Tag Archives: house

Henri le Sidaner – Soir de Printemps

22 Mar

“When spring came, even the false spring, there were no problems except where to be happiest. The only thing that could spoil a day was people and if you could keep from making engagements, each day had no limits. People were always the limiters of happiness except for the very few that were as good as spring itself.”

(Ernest Hemingway, A Moveable Feast)

Henri le Sidaner, Soir de Printemps, c. 1920

Henri le Sidaner is amongst my new favourite artists because his paintings are just so damn dreamy and this painting, “Soir de Printemps” is no exception. The painting shows a view of the houses and blooming trees one evening in spring. Henri le Sidaner loved painting landscapes and gardens, overall he had a penchant for portraying places uninhabited by people or even animals, places which he could then, using the colours of his emotions, transform into landscapes and gardens of his dreams. The mood of his paintings is often dreamy, tinged with an inexplicable melancholy and a sense of beauty inevitably passing away, just like the warmth of summer does. In “Soir de Printemps” there is dreaminess, but no sadness. I dare say there is even a sense of excitement, and surely the painter must have felt excited as he gazed at this scene himself. An evening in spring is made for daydreams and the heart is filled to the brim with the beauty and fragrance of the blooming trees, and we are eager to take in all this transient beauty before the petals fall off, or are carried away by the wind. The houses with windows here and there from which a warm yellow lighth can be seen, and the trees in bloom create a lovely pattern and almost nothing else apart from these two motifs can be scene. The colour palette of lilac, grey, and blue perfectly encapsulated that hazy moment when the evening is falling in spring, as if the fairies themselves have woven a magical cloak and are covering the entire nature with it. I love the softness and vagueness of the scene, it is painted as if the painter was seeing the world through a gauze curtain. The tender, transient beauty of the blooming trees of early spring is truly unparalleled, especially after long, dreary months of winter.

Charles Burchfield – January Twilight

27 Jan

“South wind in January; cool and moist – the occasional soft roar of wind in the tree tops; sunlight streaming from out of the white southern horizon, running up the sides of the trees like polished Dutch metal, and lighting up brightly the fences of houses, yearning southward.”

Charles Burchfield, January Twilight, 1962, watercolour

I’m really sick of you – January, can you end already? Can you possibly have less days or even better, never come again? But whilst you are still here, I will use the opportunity to write about this lovely watercolour by Charles Burchfield called “January Twilight” painted in 1962, just five years before the artist’s death in 1967.

→ **Given entries**
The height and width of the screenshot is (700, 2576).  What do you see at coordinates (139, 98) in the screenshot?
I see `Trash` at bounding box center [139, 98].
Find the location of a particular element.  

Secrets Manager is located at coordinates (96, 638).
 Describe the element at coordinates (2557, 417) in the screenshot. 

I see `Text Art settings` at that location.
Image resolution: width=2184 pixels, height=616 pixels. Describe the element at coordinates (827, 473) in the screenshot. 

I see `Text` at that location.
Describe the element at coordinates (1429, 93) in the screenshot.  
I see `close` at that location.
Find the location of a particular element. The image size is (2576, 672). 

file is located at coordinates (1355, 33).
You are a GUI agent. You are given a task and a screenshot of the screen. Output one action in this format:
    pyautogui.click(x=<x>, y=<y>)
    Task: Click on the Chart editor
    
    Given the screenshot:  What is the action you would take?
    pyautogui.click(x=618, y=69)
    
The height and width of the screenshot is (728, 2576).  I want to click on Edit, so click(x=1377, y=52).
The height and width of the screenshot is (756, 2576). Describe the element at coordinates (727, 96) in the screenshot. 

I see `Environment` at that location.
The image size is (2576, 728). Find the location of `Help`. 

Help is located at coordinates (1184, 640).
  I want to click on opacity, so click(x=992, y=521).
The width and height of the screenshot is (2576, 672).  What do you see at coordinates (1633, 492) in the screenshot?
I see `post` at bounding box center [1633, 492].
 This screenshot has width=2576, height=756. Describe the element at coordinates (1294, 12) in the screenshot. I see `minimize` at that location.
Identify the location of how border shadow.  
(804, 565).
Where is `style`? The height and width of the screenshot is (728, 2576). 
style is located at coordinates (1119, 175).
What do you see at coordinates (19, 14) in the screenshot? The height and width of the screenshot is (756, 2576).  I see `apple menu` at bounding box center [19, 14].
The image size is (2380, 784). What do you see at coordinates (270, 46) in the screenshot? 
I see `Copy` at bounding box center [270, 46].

→ **Your tasks**
1) From the painting blog post, reproduce the stretch from "Charles Burchfield –" through "death in 1967." word for word.
2) According to the painting blog post, why is Henri le Sidaner among the author's new favorite artists? Answer in one to three sentences.
3) Write what comes next in the painting blog post, picking up after its final sentence about "January Twilight."
The records were taken from a different source than the painting blog post.

→ **The replies**
1)
Charles Burchfield – January Twilight

27 Jan

“South wind in January; cool and moist – the occasional soft roar of wind in the tree tops; sunlight streaming from out of the white southern horizon, running up the sides of the trees like polished Dutch metal, and lighting up brightly the fences of houses, yearning southward.”

Charles Burchfield, January Twilight, 1962, watercolour

I’m really sick of you – January, can you end already? Can you possibly have less days or even better, never come again? But whilst you are still here, I will use the opportunity to write about this lovely watercolour by Charles Burchfield called “January Twilight” painted in 1962, just five years before the artist’s death in 1967.

2) He is among the author's new favorite artists because his paintings are so dreamy.

3)
Watercolour “January Twilight” shows a motif which we’ve seen often throughout Burchfield’s career; street scene with gloomy Victorian houses, a few trees and perhaps an uninterested passerby. All these watercolours of streetscenes are similar in a way, and still unique and wonderful each in their own right. What differentiates these watercolours is the mood and the weather, in “January Twilight” the weather is wintery; freezing and cold January . The tall and bare tree branches are stretching up towards the sky like the spires of Gothic cathedrals. Burchfield really has a knack of capturing the mood of the moment, they are so many little things that make you truly feel the scene that you are gazing at; the smoke from the chimneys, the snow on the roofs, the bare trees, the color of the sky, everything is so evocative of a winter’s day. Painted nearly entirely in shades of grey and with a few touches of soft yellow, the watercolour is monochromatic yet lively at the same time. Burchfield perfectly captures the pale rays of winter sun suddenly coming from behind the drab houses and illuminating the bare tree branches, wet pavements and piles of snow. I love how Gothic-looking his wooden Victorian houses always appear, almost as if they were real persons, full of dark secrets and tales to tell. One can also notice how much more free, loose and playful his style had become in his later years, less attention is paid to precision and details, and more on capturing the mood. I love the snake-like curves drawn here and there in the snow and I love the touches of yellow, as subtle as they are. One can really get lost in all the details of Burchfield’s dream-likes scenes.

Burchfield’s watercolours, whether they were painted early in his career in the late 1910s or 1920s or near the end of his life in the 1960s, are all characterised by this sense of wonder for the world around him. Burchfield grew up in a small rural town of Salem, Ohio, which offered little diversities and amusement, and in such circumstances one really has to find the beauty in everyday things because a small town doesn’t offer an array of things to escape the boredom from in the way a big city does. In that aspect, a small town can be fruitful for one’s imagination, time passes slower and one pays attention to little things, one has time to stop and smell the roses. I really see this in Burchfield’s art.

Details

Darkness on the Edge of Town: Charles Burchfield and Egon Schiele

28 Jul

“You can tell her that I’m easily found
Tell her there’s a spot out ‘neath Abraham’s bridge, and tell her
There’s a darkness on the edge of town
There’s a darkness on the edge of town…..

…Tonight I’ll be on that hill ’cause I can’t stop
I’ll be on that hill with everything I got
With our lives on the line where dreams are found and lost…”

(Bruce Springsteen, Darkness on the Edge of Town)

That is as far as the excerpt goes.